Specify your credentials in plain text YAML format in the connection configuration file like the following sample:

type: SNOWFLAKE

host: SNOWFLAKE_HOSTNAME
port: PORT_NUMBER 
warehouse: "WAREHOUSE_NAME"

username: "USERNAME"
password: "PASSWORD"

max-connections: 20 #Specify the maximum number of connections replicant can open in Snowflake
max-retries: 10
retry-wait-duration-ms: 1000

Replace the following:

  • SNOWFLAKE_HOSTNAME: The Snowflake hostname. To find your Snowflake hostname, follow these steps:
    1. Go to the Snowflake web interface and sign in into your account.
    2. Click the Account selector toolbar in the bottom of the left navigation menu.
    3. Hover the mouse over your account and click Copy account URL in the items list.
  • PORT_NUMBER: The port number of Snowflake host.
  • WAREHOUSE_NAME: The name of the Snowflake warehouse.
  • USERNAME: The username to connect to the Snowflake server.
  • PASSWORD: The password associated with USERNAME. Omit this parameter if you use RSA key pair authentication.

Additional parameters #

credential-store #

Replicant supports consuming username and password configurations from a credentials store rather than having users specify them in plain text configuration file. You can use KeyStores to store your credentials for Snowflake server connections. credential-store supports the following parameters to configure credentials store:

type
Type of the KeyStore.

Arcion supports the following types:

  • PKCS12
  • JKS
  • JCEKS.
path
Location of the KeyStore.
key-prefix
You must create entries in the credential store for your configs using a prefix and specify the prefix here. For example, if you create KeyStore entries with aliases snowflake1_username and snowflake1_password, then specify the prefix here as snowflake1_.
password

Optional field.

If you don’t specify the KeyStore password here, then you must use the UUID from your license file as the KeyStore password. Remember to keep your license file somewhere safe in order to keep this password secure.

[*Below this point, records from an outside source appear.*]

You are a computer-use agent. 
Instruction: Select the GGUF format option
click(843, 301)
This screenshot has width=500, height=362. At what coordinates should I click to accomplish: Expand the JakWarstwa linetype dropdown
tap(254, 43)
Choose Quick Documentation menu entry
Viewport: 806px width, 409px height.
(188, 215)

You can store your connection credentials in a secrets management service and tell Replicant to retrieve the credentials. For more information, see Secrets management.

Configure stage #

Stage configuration allows you to tune native or external staging area for bulk loading. For more information, see Stage configuration.

Use RSA key pair for authentication #

You can also choose to use Snowflake’s key pair authentication support for enhanced authentication security instead of using basic authentication via username and password.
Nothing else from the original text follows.